書評

2018年12月号掲載

アリス・マンローの正確な手付き

――アリス・マンロー『ピアノ・レッスン』(新潮クレスト・ブックス)

津村記久子

対象書籍名:『ピアノ・レッスン』(新潮クレスト・ブックス)
対象著者:アリス・マンロー著/小竹由美子訳
対象書籍ISBN:978-4-10-590154-7

 これは書く(描く)価値があることなのか? という作り手の高みからの選別は、物語を創作することにどうしてもつきまとう行為だと思う。ひどい場合だと、選別の過程すらなく、もう始めから書かれるべき登場人物の属性も作中の行動もいくつかのパターンが決まっていて、その順列組み合わせのみで物語が作られるということもあるだろう。そしてそれが人から好まれないということもない。
 それでも、見えにくいながら「書かれることを待っている」物事を発見する作り手の視点や手つきには常に敬服する。世間にあまねく俗情や凡庸な物事が、ある書き手が見つけて文章にすることによって、かけがえのない人間の一部分を切り取った物語に昇華される。わたしにとっての優れた作家の資質の一つは、冒頭に書いた選別をなるべくおこなわない方に向かっていることだ。そして「書かれることを待っている」物事を正確に発見し、余さず決めつけずその本質を平易な言葉で切り取ることだ。
 アリス・マンローはきっと、世界一というレベルでそれができている作家なのだと思う。マンローが小説に拾い上げた無数の物事は、どんなみじめさやままならなさや些細なことであっても輝いている。そこで味わう感慨は、たぶん誰もが持っている、言葉にはできないけれども記憶に残っている何かだ。
 どの小説でも、読み手はすれ違う誰かの人生のほんの一瞬を鮮やかに垣間見る体験をする。「乗せてくれてありがとう」という話で語り手の少年は、大して仲の良くない従兄と車で出かけた先で渋々声をかけたアデレードとロイスという女の子たちとデートのようなことをする。

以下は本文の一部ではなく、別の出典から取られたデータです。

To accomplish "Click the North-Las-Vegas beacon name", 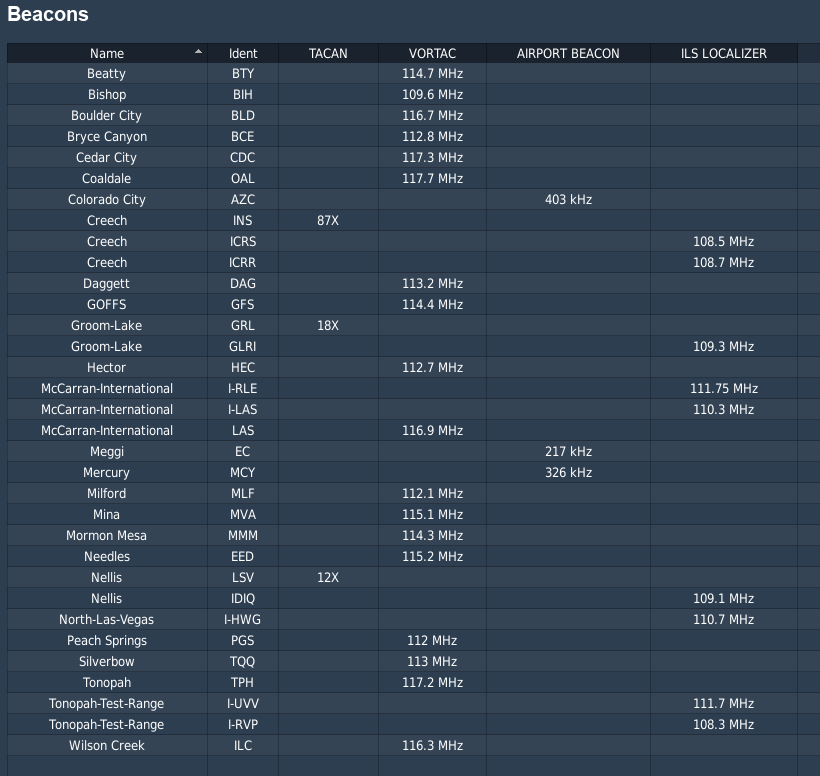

服を着替えたいロイスは自分の家に語り手を連れて行く。なんの事前のしらせもなく、その日会った女の子の家族と会うことや、生活のにおいのする他人の家に踏み込むことの緊張が精細に思い出される。主人公とその家族の経済状況について見透かしたような口調で語り、ロイスの父親に起こった事故について滔々と打ち明けるロイスの母親について語り手は「この人たちは生まれつき狡猾で、惨めで、訳知りなのだ」と考える。そういう人々に突然会わされることにまつわる身の竦む思いのあと、ロイスの祖母は語り手に「うちの孫娘は好きにしていいよ」とあけすけに言う。そして十代半ばで退学して働いているというロイスは、どこまでも世慣れてひねくれた態度を崩さず、語り手に自分の手持ちの服を自慢する。その後二人の間に起こることと、「乗せてくれてありがとう」というロイスの言葉の対比は、あまりにシニカルで乾いている。しかし同時に、自分はこういう体験をしたことがあるとも思うのだ。わたしは少年であったことなんかないのに。
「仕事場」という作品では、小説を書こうとしている一家の母親である語り手が「薬局と美容室が入っている建物の二階」に仕事場を借りることで、家主の男に精神的につきまとわれるという体験が描かれている。語り手のあらゆる隙をうかがい、不要な物を贈り、戦利品を獲るように小さな干渉を繰り返すミスター・マリーという人物にも、やはり出会ったことがあるような気がする。誘惑や略奪に表出されることはなくても、人は人から何かを奪おうとするという事例が、誘惑や略奪でないからこそ強烈に身につまされるものとして描かれている。ものすごくおもしろい。
「蝶の日」では、弟の面倒をみなければいけないがために孤立しているマイラという同級生と、ほかの女子と同じように彼女を遠巻きにしつつ、ある出来事をきっかけに話すようになる「わたし」のぎこちない関わりが描かれる。あの子としゃべっているのがばれると自分が仲間うちで気まずくなる、という典型的な子供の葛藤の中、マイラは「ハッカツ病」で入院することになる。まとわりつくような自分と同年代の子供の不幸を知覚しながら、マイラへの不実さを盾に子供時代を生き残ろうとする「わたし」の弱さと薄情さもまた、誰の身にも覚えがあるだろう。
 普通の人々が交錯する妙なる一瞬。表題作にして最後を飾る作品である「ピアノ・レッスン」の冴えない女のピアノ教師が、語り手に半ば呆れられ同情されながらも周囲の推測の外にある巡り合わせへと入っていく様子は、その閃きを感動的に象徴している。何も起こらないようでいて、何かは起こり得る。その火花のような兆しを、本書は圧倒されるほど無数につかまえている。